Dataset records:
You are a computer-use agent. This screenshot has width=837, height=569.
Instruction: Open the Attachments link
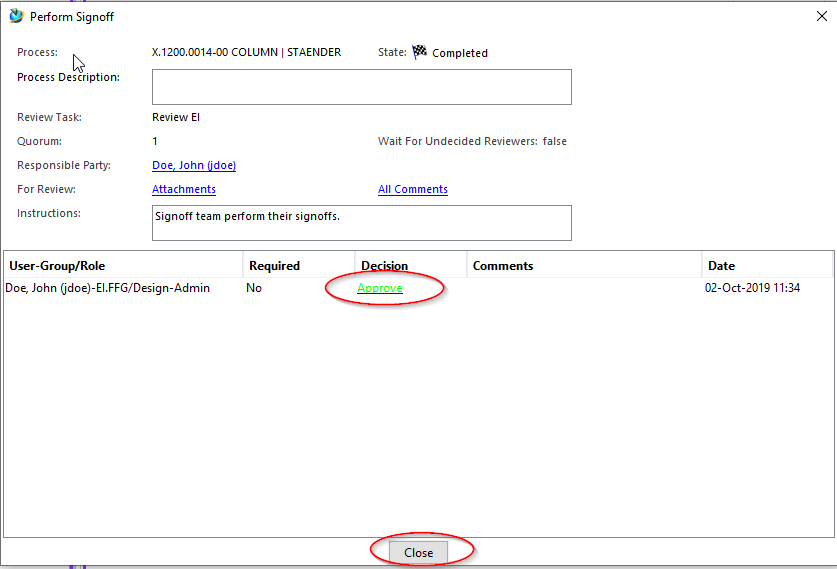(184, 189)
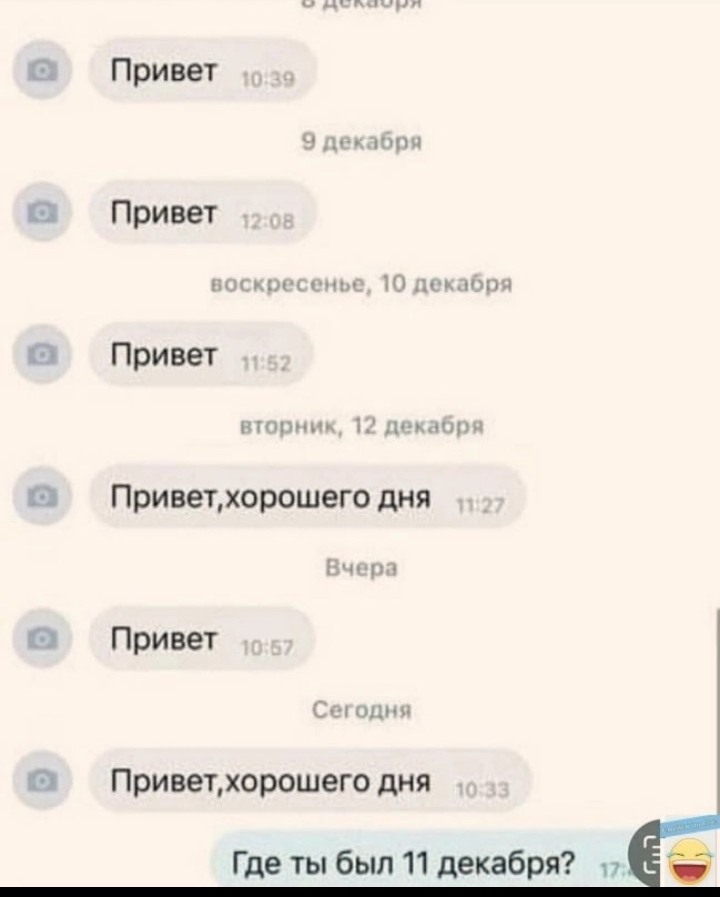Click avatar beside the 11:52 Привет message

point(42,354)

> _Activity_: What belongs in the answer is each line above, reproduced exactly, and no picture.

> _Solution_:
You are a computer-use agent. This screenshot has width=837, height=569.
Instruction: Open the Attachments link
(184, 189)
Click avatar beside the 11:52 Привет message

point(42,354)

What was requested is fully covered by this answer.